Литература видит в революции себя и оправдывает себя через нее; мы назвали ее Террором, потому что ее идеал – это как раз тот исторический момент, когда «жизнь несет в себе смерть и существует за счет смерти», добиваясь от нее истинности слова. В этом и заключается вопрос, стремящийся воплотиться в литературе и составляющий в то же время ее сущность. Литература связана с речью. Речь одновременно внушает доверие и настораживает. Говоря, мы обретаем господство над вещами с приятной для нас легкостью. Я говорю: эта женщина, – и она уже в моем распоряжении, я могу отдалить или приблизить ее, сделать ее всем, чем захочу; она становится местом удивительных действий и преобразований: речь – это простота и безопасность жизни. С вещью без имени нам нечего делать. Примитивный человек знает, что обладание словом дает ему власть над вещью, но отношения между словами и миром для него столь уплотнены, что обращение с языком остается не менее сложным и не менее опасным, чем контакт с живыми существами, так как слово еще не отделилось от вещи; то есть последняя еще не названа.

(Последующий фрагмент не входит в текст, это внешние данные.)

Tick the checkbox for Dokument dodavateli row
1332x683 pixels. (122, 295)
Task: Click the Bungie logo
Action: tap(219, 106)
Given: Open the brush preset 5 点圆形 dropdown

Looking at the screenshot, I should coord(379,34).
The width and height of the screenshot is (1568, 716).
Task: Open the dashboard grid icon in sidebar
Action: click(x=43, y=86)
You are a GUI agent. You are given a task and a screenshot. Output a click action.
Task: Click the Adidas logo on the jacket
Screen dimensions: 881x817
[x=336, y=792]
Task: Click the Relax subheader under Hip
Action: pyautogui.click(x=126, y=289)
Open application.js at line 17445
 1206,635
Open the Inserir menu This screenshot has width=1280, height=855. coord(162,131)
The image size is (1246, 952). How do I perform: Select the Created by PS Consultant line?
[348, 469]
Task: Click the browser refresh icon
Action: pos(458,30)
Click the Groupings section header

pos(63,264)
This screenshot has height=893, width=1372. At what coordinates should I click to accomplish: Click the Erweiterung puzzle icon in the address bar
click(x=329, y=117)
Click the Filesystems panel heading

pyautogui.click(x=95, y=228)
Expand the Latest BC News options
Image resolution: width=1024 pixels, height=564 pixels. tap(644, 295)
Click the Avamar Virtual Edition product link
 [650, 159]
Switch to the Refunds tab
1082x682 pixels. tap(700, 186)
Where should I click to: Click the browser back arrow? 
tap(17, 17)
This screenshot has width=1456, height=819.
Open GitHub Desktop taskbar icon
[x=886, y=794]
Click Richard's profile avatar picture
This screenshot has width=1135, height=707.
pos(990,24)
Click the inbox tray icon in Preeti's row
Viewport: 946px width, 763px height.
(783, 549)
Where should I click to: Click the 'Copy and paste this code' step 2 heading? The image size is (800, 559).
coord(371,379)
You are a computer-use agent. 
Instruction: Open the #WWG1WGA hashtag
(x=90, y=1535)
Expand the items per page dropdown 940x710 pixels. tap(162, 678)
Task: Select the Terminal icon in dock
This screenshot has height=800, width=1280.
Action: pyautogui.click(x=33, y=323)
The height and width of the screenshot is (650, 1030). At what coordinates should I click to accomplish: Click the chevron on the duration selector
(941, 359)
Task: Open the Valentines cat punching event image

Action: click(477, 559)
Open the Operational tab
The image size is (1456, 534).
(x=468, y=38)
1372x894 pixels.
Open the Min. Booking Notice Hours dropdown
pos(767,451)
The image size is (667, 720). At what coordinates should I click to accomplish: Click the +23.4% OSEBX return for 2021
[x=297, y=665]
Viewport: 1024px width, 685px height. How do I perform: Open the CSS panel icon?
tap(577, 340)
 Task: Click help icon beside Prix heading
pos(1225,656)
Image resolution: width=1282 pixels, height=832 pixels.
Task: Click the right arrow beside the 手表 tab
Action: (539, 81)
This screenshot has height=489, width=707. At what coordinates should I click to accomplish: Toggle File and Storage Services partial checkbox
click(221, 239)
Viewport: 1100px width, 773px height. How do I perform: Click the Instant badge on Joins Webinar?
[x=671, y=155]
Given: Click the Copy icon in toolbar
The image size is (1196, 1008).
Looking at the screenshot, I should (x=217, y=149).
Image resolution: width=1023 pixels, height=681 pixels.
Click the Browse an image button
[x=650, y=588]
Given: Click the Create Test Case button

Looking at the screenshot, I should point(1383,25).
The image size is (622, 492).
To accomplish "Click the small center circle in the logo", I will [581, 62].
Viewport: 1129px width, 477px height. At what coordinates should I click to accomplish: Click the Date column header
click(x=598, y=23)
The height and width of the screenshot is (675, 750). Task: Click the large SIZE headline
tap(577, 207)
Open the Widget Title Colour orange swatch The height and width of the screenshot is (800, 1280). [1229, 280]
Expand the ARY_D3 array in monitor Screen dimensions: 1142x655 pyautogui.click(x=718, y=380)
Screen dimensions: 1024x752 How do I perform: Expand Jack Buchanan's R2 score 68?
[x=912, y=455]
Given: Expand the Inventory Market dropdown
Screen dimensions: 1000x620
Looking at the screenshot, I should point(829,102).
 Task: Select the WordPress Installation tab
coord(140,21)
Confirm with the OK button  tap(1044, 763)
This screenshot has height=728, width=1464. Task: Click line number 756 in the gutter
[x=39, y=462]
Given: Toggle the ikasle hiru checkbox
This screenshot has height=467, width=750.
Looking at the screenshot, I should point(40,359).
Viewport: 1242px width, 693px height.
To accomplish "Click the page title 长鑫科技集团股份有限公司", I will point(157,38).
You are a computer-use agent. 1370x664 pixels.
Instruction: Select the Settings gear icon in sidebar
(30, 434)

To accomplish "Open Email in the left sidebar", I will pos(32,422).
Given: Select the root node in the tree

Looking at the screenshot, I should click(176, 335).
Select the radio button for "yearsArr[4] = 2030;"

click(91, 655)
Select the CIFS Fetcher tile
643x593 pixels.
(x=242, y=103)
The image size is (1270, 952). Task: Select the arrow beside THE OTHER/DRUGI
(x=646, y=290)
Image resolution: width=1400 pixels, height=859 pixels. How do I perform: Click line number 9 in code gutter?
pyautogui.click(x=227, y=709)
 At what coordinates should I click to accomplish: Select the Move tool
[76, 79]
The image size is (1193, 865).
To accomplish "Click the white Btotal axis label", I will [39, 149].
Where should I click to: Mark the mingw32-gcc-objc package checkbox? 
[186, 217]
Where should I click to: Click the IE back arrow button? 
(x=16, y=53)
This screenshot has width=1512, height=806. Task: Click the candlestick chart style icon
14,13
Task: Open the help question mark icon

Чем цивилизованнее человек становится, тем невиннее и бесстрашнее его обращение со словом. Что же получается, слова теряют всякую связь с тем, что они означают? Но в этой потере связи недостатка нет, а если и есть, то язык и здесь находит в этом выгоду, вплоть до того, что самым совершенным из языков оказывается математический, чьей строгости не соответствует никакая вещь.
Я говорю: эта женщина. Гельдерлин, Малларме и все те, чьей темой в поэзии является ее сущность, видели в действии называния тревожащее чудо. Слово дает мне то, что оно означает, но предварительно подавив его.